[Input data Boundary: Start]
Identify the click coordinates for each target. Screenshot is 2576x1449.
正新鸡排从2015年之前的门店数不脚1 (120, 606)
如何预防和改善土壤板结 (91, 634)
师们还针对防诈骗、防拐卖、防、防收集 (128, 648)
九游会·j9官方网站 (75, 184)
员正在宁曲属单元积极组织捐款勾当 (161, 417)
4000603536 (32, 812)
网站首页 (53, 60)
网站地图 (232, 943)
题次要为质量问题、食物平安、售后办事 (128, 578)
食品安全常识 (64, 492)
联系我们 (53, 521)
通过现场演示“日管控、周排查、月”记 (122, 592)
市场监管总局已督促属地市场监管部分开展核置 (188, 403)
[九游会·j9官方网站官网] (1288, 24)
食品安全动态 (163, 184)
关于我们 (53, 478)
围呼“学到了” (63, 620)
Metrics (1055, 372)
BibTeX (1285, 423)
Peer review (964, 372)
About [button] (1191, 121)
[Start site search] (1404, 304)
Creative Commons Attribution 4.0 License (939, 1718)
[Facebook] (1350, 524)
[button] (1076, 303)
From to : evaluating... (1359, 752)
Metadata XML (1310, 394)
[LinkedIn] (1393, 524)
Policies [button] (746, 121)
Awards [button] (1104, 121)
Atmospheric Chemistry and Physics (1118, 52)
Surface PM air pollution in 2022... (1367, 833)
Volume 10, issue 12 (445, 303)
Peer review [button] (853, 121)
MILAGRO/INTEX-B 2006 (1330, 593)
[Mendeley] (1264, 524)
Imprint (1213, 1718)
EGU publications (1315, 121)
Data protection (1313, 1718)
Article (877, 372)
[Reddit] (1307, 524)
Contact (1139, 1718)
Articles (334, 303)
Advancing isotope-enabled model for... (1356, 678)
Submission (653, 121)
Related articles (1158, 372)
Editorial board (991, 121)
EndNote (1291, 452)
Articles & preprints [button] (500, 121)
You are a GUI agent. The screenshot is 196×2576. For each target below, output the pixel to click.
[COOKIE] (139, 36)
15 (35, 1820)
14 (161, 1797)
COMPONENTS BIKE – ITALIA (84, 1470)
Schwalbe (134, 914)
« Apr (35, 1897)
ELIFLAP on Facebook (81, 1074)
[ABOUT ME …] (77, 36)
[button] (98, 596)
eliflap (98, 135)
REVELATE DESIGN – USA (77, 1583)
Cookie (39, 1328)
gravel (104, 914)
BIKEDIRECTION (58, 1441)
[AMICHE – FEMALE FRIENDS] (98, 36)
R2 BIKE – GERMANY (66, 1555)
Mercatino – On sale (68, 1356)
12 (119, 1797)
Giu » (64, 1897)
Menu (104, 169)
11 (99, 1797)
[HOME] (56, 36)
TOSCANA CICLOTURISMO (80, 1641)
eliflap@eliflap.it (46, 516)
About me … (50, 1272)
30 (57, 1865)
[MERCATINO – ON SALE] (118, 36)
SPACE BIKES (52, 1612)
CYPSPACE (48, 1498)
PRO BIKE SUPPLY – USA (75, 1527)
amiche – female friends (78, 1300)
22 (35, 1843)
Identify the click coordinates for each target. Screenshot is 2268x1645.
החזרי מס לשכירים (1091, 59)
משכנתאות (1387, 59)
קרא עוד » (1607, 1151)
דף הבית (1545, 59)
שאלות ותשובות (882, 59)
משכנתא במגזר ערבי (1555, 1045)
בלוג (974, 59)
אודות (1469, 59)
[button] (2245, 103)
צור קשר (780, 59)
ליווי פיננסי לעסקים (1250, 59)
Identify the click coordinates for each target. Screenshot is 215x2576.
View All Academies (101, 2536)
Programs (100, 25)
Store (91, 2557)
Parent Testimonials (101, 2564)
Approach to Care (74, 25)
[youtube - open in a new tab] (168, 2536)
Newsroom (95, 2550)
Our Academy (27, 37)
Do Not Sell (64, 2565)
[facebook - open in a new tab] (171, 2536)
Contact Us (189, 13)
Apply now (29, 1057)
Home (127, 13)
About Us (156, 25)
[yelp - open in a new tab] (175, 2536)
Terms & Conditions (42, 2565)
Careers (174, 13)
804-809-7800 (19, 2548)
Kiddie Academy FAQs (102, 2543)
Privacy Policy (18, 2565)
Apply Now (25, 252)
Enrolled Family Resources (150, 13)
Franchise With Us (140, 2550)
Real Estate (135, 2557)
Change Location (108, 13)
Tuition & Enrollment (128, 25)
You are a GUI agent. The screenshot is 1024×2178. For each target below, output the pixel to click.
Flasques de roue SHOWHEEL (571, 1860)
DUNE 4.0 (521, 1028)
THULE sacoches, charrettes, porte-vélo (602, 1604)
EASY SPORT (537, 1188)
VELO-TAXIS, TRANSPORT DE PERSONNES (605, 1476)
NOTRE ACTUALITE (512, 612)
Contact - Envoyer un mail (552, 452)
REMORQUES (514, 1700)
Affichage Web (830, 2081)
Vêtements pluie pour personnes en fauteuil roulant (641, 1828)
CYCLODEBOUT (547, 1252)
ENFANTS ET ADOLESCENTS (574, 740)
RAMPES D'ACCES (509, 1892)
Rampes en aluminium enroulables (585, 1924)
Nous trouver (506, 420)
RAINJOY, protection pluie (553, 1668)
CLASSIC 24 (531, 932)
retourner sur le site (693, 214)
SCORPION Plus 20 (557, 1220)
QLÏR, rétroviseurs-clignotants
[Input data Boundary: End]
> _Instructions to follow_:
Output the entire listing exactly as it appears above.

> _Solution below_:
Identify the click coordinates for each target. Screenshot is 2576x1449.
正新鸡排从2015年之前的门店数不脚1 (120, 606)
如何预防和改善土壤板结 (91, 634)
师们还针对防诈骗、防拐卖、防、防收集 (128, 648)
九游会·j9官方网站 (75, 184)
员正在宁曲属单元积极组织捐款勾当 (161, 417)
4000603536 (32, 812)
网站首页 (53, 60)
网站地图 (232, 943)
题次要为质量问题、食物平安、售后办事 (128, 578)
食品安全常识 (64, 492)
联系我们 (53, 521)
通过现场演示“日管控、周排查、月”记 (122, 592)
市场监管总局已督促属地市场监管部分开展核置 (188, 403)
[九游会·j9官方网站官网] (1288, 24)
食品安全动态 (163, 184)
关于我们 (53, 478)
围呼“学到了” (63, 620)
Metrics (1055, 372)
BibTeX (1285, 423)
Peer review (964, 372)
About [button] (1191, 121)
[Start site search] (1404, 304)
Creative Commons Attribution 4.0 License (939, 1718)
[Facebook] (1350, 524)
[button] (1076, 303)
From to : evaluating... (1359, 752)
Metadata XML (1310, 394)
[LinkedIn] (1393, 524)
Policies [button] (746, 121)
Awards [button] (1104, 121)
Atmospheric Chemistry and Physics (1118, 52)
Surface PM air pollution in 2022... (1367, 833)
Volume 10, issue 12 (445, 303)
Peer review [button] (853, 121)
MILAGRO/INTEX-B 2006 (1330, 593)
[Mendeley] (1264, 524)
Imprint (1213, 1718)
EGU publications (1315, 121)
Data protection (1313, 1718)
Article (877, 372)
[Reddit] (1307, 524)
Contact (1139, 1718)
Articles (334, 303)
Advancing isotope-enabled model for... (1356, 678)
Submission (653, 121)
Related articles (1158, 372)
Editorial board (991, 121)
EndNote (1291, 452)
Articles & preprints [button] (500, 121)
You are a GUI agent. The screenshot is 196×2576. For each target below, output the pixel to click.
[COOKIE] (139, 36)
15 (35, 1820)
14 (161, 1797)
COMPONENTS BIKE – ITALIA (84, 1470)
Schwalbe (134, 914)
« Apr (35, 1897)
ELIFLAP on Facebook (81, 1074)
[ABOUT ME …] (77, 36)
[button] (98, 596)
eliflap (98, 135)
REVELATE DESIGN – USA (77, 1583)
Cookie (39, 1328)
gravel (104, 914)
BIKEDIRECTION (58, 1441)
[AMICHE – FEMALE FRIENDS] (98, 36)
R2 BIKE – GERMANY (66, 1555)
Mercatino – On sale (68, 1356)
12 (119, 1797)
Giu » (64, 1897)
Menu (104, 169)
11 (99, 1797)
[HOME] (56, 36)
TOSCANA CICLOTURISMO (80, 1641)
eliflap@eliflap.it (46, 516)
About me … (50, 1272)
30 (57, 1865)
[MERCATINO – ON SALE] (118, 36)
SPACE BIKES (52, 1612)
CYPSPACE (48, 1498)
PRO BIKE SUPPLY – USA (75, 1527)
amiche – female friends (78, 1300)
22 (35, 1843)
Identify the click coordinates for each target. Screenshot is 2268x1645.
החזרי מס לשכירים (1091, 59)
משכנתאות (1387, 59)
קרא עוד » (1607, 1151)
דף הבית (1545, 59)
שאלות ותשובות (882, 59)
משכנתא במגזר ערבי (1555, 1045)
בלוג (974, 59)
אודות (1469, 59)
[button] (2245, 103)
צור קשר (780, 59)
ליווי פיננסי לעסקים (1250, 59)
Identify the click coordinates for each target. Screenshot is 215x2576.
View All Academies (101, 2536)
Programs (100, 25)
Store (91, 2557)
Parent Testimonials (101, 2564)
Approach to Care (74, 25)
[youtube - open in a new tab] (168, 2536)
Newsroom (95, 2550)
Our Academy (27, 37)
Do Not Sell (64, 2565)
[facebook - open in a new tab] (171, 2536)
Contact Us (189, 13)
Apply now (29, 1057)
Home (127, 13)
About Us (156, 25)
[yelp - open in a new tab] (175, 2536)
Terms & Conditions (42, 2565)
Careers (174, 13)
804-809-7800 (19, 2548)
Kiddie Academy FAQs (102, 2543)
Privacy Policy (18, 2565)
Apply Now (25, 252)
Enrolled Family Resources (150, 13)
Franchise With Us (140, 2550)
Real Estate (135, 2557)
Change Location (108, 13)
Tuition & Enrollment (128, 25)
You are a GUI agent. The screenshot is 1024×2178. For each target below, output the pixel to click.
Flasques de roue SHOWHEEL (571, 1860)
DUNE 4.0 (521, 1028)
THULE sacoches, charrettes, porte-vélo (602, 1604)
EASY SPORT (537, 1188)
VELO-TAXIS, TRANSPORT DE PERSONNES (605, 1476)
NOTRE ACTUALITE (512, 612)
Contact - Envoyer un mail (552, 452)
REMORQUES (514, 1700)
Affichage Web (830, 2081)
Vêtements pluie pour personnes en fauteuil roulant (641, 1828)
CYCLODEBOUT (547, 1252)
ENFANTS ET ADOLESCENTS (574, 740)
RAMPES D'ACCES (509, 1892)
Rampes en aluminium enroulables (585, 1924)
Nous trouver (506, 420)
RAINJOY, protection pluie (553, 1668)
CLASSIC 24 (531, 932)
retourner sur le site (693, 214)
SCORPION Plus 20 (557, 1220)
QLÏR, rétroviseurs-clignotants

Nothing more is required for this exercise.